Collected data entries
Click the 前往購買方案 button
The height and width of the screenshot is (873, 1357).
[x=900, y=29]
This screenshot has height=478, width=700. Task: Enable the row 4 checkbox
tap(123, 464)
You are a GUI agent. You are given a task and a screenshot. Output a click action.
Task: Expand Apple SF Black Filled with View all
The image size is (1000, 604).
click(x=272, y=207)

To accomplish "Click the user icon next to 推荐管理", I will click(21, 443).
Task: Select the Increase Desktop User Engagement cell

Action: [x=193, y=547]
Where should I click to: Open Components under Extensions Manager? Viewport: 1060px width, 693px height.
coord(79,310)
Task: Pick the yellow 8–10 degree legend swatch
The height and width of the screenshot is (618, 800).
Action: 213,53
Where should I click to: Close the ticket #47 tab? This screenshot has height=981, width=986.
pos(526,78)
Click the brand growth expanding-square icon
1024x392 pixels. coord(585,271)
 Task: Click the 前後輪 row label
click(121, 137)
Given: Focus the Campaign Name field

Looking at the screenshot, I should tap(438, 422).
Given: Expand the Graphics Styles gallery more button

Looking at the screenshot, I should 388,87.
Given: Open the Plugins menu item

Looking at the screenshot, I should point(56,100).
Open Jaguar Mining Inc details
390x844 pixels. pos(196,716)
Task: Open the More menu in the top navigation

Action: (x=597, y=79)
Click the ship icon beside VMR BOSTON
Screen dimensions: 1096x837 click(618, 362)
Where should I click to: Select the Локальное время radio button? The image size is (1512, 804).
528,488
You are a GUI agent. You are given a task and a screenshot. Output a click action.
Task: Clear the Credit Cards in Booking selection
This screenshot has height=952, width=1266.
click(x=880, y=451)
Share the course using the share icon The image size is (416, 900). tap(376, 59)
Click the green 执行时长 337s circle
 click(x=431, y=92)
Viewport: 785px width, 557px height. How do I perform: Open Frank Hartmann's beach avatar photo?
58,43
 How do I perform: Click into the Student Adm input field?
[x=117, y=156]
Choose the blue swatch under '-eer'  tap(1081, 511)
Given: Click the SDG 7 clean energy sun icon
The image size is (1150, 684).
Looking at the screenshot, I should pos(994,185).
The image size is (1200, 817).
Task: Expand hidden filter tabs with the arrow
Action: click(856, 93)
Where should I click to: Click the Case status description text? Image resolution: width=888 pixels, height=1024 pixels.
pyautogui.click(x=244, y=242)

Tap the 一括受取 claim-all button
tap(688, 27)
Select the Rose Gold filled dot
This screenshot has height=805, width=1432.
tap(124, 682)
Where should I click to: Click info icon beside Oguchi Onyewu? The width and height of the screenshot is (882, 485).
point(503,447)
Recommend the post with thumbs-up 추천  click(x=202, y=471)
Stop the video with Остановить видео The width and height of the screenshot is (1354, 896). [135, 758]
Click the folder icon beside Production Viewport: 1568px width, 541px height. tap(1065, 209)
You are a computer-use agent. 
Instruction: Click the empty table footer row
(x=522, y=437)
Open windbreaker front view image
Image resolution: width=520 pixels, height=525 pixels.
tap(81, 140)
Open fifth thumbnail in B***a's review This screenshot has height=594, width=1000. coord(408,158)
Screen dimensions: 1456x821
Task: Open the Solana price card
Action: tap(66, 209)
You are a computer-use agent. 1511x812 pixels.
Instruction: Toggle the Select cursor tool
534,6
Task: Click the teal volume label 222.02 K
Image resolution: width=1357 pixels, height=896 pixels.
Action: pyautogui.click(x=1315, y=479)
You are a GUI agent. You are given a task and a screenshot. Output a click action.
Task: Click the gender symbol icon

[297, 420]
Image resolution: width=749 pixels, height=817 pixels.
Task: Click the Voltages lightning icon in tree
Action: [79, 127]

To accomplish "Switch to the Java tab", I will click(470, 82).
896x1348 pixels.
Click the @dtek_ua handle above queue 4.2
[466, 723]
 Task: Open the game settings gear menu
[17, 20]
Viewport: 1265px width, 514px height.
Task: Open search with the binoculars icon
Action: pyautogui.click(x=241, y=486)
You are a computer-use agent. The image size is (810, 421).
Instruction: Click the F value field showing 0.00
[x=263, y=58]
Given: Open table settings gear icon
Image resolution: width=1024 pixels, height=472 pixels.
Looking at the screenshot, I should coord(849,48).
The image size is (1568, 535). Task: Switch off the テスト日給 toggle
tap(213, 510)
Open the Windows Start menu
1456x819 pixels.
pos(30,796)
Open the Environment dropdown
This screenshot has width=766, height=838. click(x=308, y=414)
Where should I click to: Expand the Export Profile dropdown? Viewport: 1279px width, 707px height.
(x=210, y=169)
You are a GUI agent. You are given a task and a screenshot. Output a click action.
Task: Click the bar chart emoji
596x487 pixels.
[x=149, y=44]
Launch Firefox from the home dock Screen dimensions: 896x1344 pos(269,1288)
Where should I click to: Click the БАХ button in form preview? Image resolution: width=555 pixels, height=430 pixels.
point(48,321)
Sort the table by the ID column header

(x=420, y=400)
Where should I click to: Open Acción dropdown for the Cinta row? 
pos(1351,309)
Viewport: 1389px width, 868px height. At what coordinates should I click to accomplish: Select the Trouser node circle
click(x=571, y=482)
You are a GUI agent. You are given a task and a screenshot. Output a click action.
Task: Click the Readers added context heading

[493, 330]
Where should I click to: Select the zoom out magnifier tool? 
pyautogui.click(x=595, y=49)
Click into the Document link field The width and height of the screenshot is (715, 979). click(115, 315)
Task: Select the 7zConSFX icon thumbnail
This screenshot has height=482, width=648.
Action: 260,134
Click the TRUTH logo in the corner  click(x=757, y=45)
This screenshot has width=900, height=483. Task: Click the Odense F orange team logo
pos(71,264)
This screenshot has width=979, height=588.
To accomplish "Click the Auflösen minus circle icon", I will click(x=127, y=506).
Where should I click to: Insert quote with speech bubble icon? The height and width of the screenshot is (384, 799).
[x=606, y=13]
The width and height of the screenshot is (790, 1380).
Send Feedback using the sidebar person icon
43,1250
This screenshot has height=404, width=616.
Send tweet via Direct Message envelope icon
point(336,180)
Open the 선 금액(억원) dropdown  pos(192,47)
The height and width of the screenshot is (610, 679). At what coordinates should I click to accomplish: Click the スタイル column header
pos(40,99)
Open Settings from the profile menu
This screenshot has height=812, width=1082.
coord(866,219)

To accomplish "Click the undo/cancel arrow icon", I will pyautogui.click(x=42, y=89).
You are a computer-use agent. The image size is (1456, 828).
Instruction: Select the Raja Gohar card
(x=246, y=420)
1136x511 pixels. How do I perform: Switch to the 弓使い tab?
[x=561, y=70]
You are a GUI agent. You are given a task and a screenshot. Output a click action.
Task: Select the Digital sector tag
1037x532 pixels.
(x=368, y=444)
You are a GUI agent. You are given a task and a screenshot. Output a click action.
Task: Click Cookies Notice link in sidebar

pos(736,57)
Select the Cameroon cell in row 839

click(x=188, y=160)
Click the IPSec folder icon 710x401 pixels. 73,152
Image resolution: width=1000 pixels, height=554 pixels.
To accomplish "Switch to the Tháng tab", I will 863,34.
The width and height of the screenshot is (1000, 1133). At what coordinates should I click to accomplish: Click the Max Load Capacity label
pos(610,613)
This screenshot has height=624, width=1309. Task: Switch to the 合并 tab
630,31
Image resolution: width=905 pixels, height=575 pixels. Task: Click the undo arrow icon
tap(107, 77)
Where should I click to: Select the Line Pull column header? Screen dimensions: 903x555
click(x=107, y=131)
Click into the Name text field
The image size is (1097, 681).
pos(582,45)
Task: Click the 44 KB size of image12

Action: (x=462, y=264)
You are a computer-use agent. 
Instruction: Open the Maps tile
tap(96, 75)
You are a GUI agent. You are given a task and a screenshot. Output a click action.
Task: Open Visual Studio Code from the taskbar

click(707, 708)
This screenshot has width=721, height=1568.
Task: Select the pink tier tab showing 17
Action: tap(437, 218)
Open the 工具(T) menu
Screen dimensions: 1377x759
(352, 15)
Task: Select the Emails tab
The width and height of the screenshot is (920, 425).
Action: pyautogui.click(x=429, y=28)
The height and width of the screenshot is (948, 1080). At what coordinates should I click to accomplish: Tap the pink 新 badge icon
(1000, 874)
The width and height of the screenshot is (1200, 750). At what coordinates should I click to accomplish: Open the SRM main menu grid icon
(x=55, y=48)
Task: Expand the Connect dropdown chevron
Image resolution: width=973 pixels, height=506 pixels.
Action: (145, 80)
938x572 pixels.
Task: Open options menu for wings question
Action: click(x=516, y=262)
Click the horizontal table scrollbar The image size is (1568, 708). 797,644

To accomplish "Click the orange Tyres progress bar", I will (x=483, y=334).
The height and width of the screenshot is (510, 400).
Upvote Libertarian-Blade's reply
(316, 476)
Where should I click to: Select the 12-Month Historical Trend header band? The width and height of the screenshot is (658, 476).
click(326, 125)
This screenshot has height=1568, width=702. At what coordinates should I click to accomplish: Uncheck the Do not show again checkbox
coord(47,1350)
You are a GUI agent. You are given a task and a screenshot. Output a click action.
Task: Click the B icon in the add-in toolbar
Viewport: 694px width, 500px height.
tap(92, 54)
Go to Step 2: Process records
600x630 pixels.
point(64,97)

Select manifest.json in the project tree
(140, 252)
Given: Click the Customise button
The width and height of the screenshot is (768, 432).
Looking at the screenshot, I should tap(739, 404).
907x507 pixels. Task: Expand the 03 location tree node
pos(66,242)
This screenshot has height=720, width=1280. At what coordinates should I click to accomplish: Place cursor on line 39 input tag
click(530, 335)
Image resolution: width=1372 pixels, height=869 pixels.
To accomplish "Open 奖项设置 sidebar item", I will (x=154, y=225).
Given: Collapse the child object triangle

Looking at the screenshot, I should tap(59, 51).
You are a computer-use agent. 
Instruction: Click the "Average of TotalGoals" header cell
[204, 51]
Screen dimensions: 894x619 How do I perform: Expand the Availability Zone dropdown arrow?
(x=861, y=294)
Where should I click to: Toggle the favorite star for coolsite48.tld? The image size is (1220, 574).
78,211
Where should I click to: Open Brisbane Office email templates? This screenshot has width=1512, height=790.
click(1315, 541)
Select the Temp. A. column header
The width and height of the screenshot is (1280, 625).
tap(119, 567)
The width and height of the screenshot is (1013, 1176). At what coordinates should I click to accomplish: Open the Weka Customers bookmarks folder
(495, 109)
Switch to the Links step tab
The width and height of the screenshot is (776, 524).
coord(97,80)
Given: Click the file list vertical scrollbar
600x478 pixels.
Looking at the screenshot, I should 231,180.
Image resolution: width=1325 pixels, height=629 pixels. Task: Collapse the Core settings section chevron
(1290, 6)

### How to complete this task
For each line of the entries that holds the word "scrollbar", pull that line out.

### Response
Click the horizontal table scrollbar The image size is (1568, 708). 797,644
Given: Click the file list vertical scrollbar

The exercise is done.